Tiaan blushed. ‘In a way; not yet, but I hope …’ She did not go on. It was too unreal.

‘To cross the mountains in this season …’ he mused. ‘Well, south of here they are smaller, and there are passes, but even so,’ he gave her a sideways glance. ‘It will not be easy.’

‘I can’t wait till spring. I might be too late.’

‘To my mind, if he cannot wait that long to mate with you,’ said Ryll, ‘he is not a good choice.’

Again that disturbing use of the word ‘mate’. She had to remind herself that lyrinx were alien, with an entirely different culture and way of life. Perhaps love was meaningless to them. ‘I didn’t ask your opinion,’ she snapped.

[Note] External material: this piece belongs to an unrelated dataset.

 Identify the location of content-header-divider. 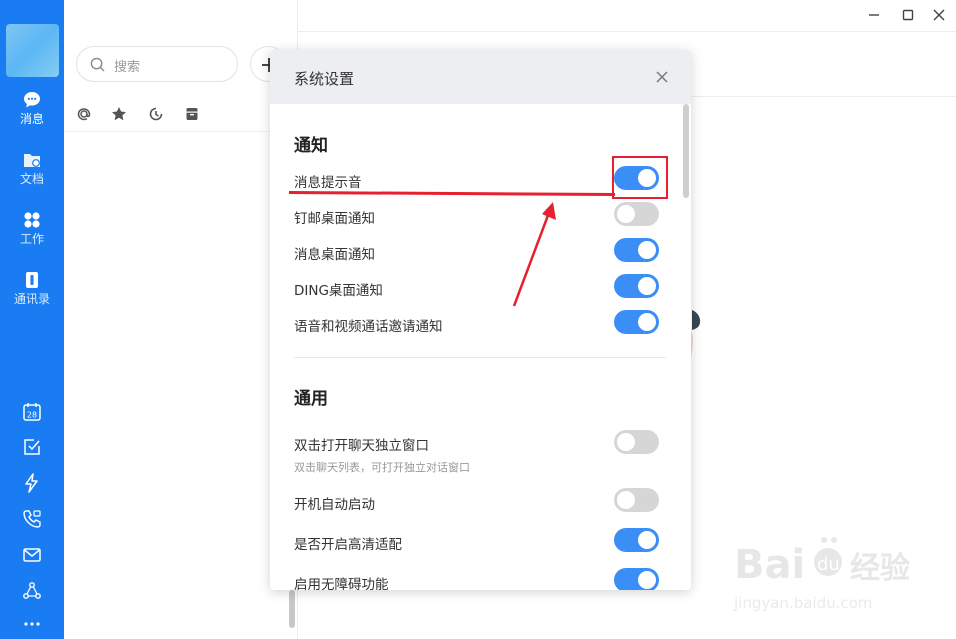
(823, 96).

‘You could take ship around the Horns, then sail across the inland sea.’

Tiaan consulted her mental map of Lauralin. ‘At this time of year? That would be as dangerous as going over the mountains, and the entrance to Tallallamel may be frozen over. Anyway, no ship would take me. I have no papers.’ However she went, travel was expensive. Would she have enough to go so far? She had no idea. She had not opened Joeyn’s money belt but surely there could not be much in it.

‘You speak our language well, Ryll,’ she said tentatively, using his name for the first time. Naming him seemed to change their relationship.

‘I was brought up with captive humans, so as to learn. I am one of the most fluent.’

He regarded her steadily. She could not meet his gaze. Her world kept turning upside down.

‘May I have back my crystal?’ She had to work hard to keep the quaver out of her voice. He tossed it to her and as soon as she caught it Tiaan felt better.

‘What do you know about the tetrarch?’ He was looking at her intently.

‘What is a tetrarch?’

‘You don’t know?’

‘I’ve never heard the word before.’

Ryll held her gaze for a moment, said ‘No matter,’ and stalked across the cavern in that strange, sway-backed stride. She watched him all the way. What did he want from her? The secrets of power – hedrons and controllers? Was the tetrarch a similar kind of device?

Ryll bent down, put his foot against something on the floor, and wrenched. There came a gruesome butchering noise. He stripped the trouser leg off a haunch of soldier and began to feed noisily. Tiaan wanted to vomit. The creature really was a beast, for all that it could talk.

The lyrinx tore off a piece of meat that would have fed her for days, chewing and swallowing with a few head-back gulps.

Tiaan gagged. Once he had what he wanted he would eat her too.

Ryll strolled back, gnawing on a thigh bone.

Putting her arms across her face, she turned away.

‘Are you sick?’ he asked.

‘You’re eating my people!’ she screeched.

‘They were not your friends, surely?’ Ryll seemed surprised.

‘Eating human flesh is disgusting!’

‘It tastes good to me.’

‘There’s nothing wrong with it! It’s just wrong to eat it. It makes me want to vomit, seeing you …’

‘Only human flesh?’ he enquired, cracking the bone over his knee and hooking out a quivering length of marrow with one claw. It went down with a slurp.

‘And scavengers and carrion eaters,’ she conceded, unable to look.

‘Do humans see themselves as carrion eaters?’ said Ryll with a puzzled frown. Waves of colour washed over his skin, like watercolours being mixed on wet paper.

‘Certainly not! It’s just that … human flesh is sacred to us.’

‘Would it help if I ate where you could not see?’

‘I’d prefer you didn’t eat us at all.’

Shrugging, Ryll tossed the bones to one side. ‘I will take you into the mountains.’

She did not believe him. The creature was toying with her. She had to escape. ‘Now?’

‘Later tonight. There was a thaw today. As soon as it sets hard we will go.’

Tiaan slept badly, with unpleasant, fractured, crystal dreams. She woke to find Ryll standing over her. With the torch fluttering, he looked particularly menacing. She jumped up. ‘What do you want?’